Mass. Gov. Healey slams ICE over migrant arrests on Nantucket, Vineyard
Massachusetts Gov. Maura Healey said Wednesday she was just as surprised as anyone else to learn that Immigration and Customs Enforcement (ICE) officers had arrested 40 people on Nantucket and Martha's Vineyard in a series of traffic stops.
'It was very disturbing, needless to say, to wake up to that news about that activity on Martha's Vineyard and Nantucket,' the Democratic governor said during an unrelated news conference at the State House.
But, she added, that's part of a larger and more disturbing pattern by ICE and President Donald Trump's White House, as agents have arrested and detained scores of people, some of whom ended up being legal U.S. residents.
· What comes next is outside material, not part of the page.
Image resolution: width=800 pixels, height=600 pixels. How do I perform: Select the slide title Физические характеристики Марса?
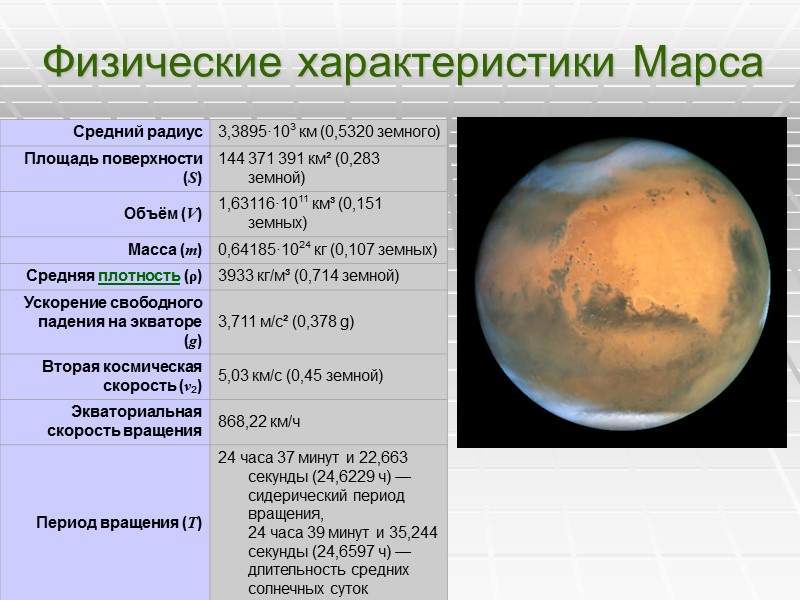pyautogui.click(x=400, y=60)
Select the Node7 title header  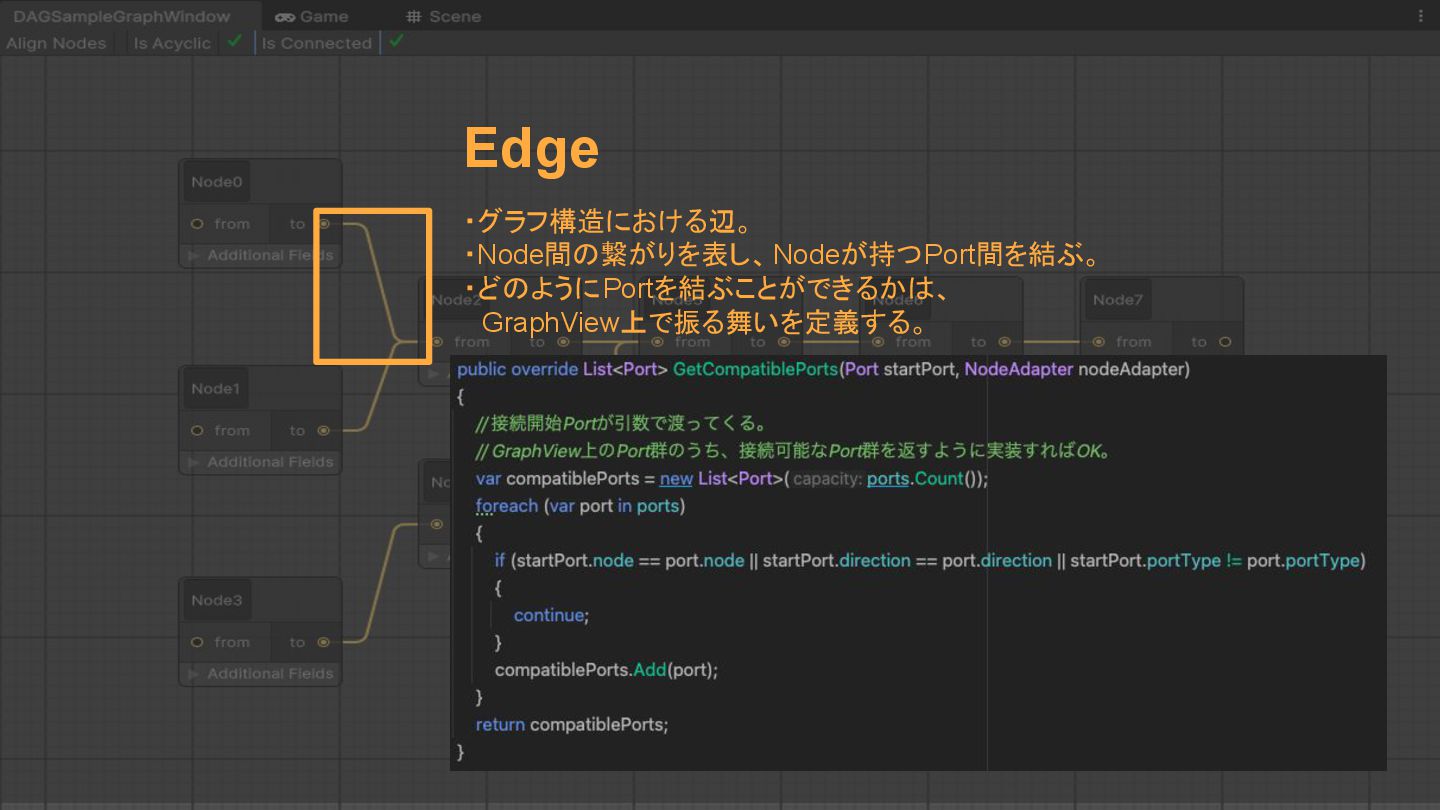pyautogui.click(x=1117, y=300)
'This is part of the problem that we're seeing with ICE across the country. And certainly here in Massachusetts, people are being picked up. We have no information about their circumstances,' Healey said. 'There have been real questions raised about due process and whether or not ICE and immigration officials are ... complying with due process here and in other states. And we need answers.'
Healey, a former two-term state attorney general, said the state is 'happy to cooperate with federal and local and state law enforcement when it comes to going out and chasing bad guys and putting them away.'
But a state court ruling forbids local police from making an arrest based on someone's immigration status. Local laws, such as one in Boston, also limit law enforcement cooperation.
And Healey, who has said Massachusetts is 'not a sanctuary state,' has also said the Massachusetts State Police cannot cooperate with ICE on civil immigration matters.
'What we're seeing, you know, are too many instances where real questions about due process are raised,' she said Wednesday. 'And more than anything, we have zero information. Local police chiefs have zero information about what's happening in their communities.'
It's one thing for officials to 'go after and target those who have committed crimes, who are here unlawfully,' she said, adding that it's still 'concerning when we see people, moms and dads being ripped away from families, um, neighbors, you know, coworkers taken away.
The 'fear and the uncertainty, the anxiety that is created in these communities, I think is totally unnecessary,' she concluded. 'I don't think that this was what we thought that ICE was supposed to be doing.'
Two of the Republicans vying for the 2026 gubernatorial nomination have called on state and local police to be more active in their cooperation with federal immigration authorities.
'If I was governor, on day one, the state police would be cooperating with ICE,' former MBTA Chief Administrator Brian Shortsleeve said, according to WBUR. 'I believe that all state, local, municipal police should be cooperating with ICE to make this state safer.'
Republican hopeful Mike Kennealy, who served as former Gov. Charlie Baker's housing czar, has been sharply critical of Healey's management of the state's migrant crisis.
We should be working with federal officials — not against them — to get violent criminals off our streets,' he said in a statement, according to WBUR.
Healey announced earlier this year that she intends to seek reelection to a second, four-year term in the Corner Office.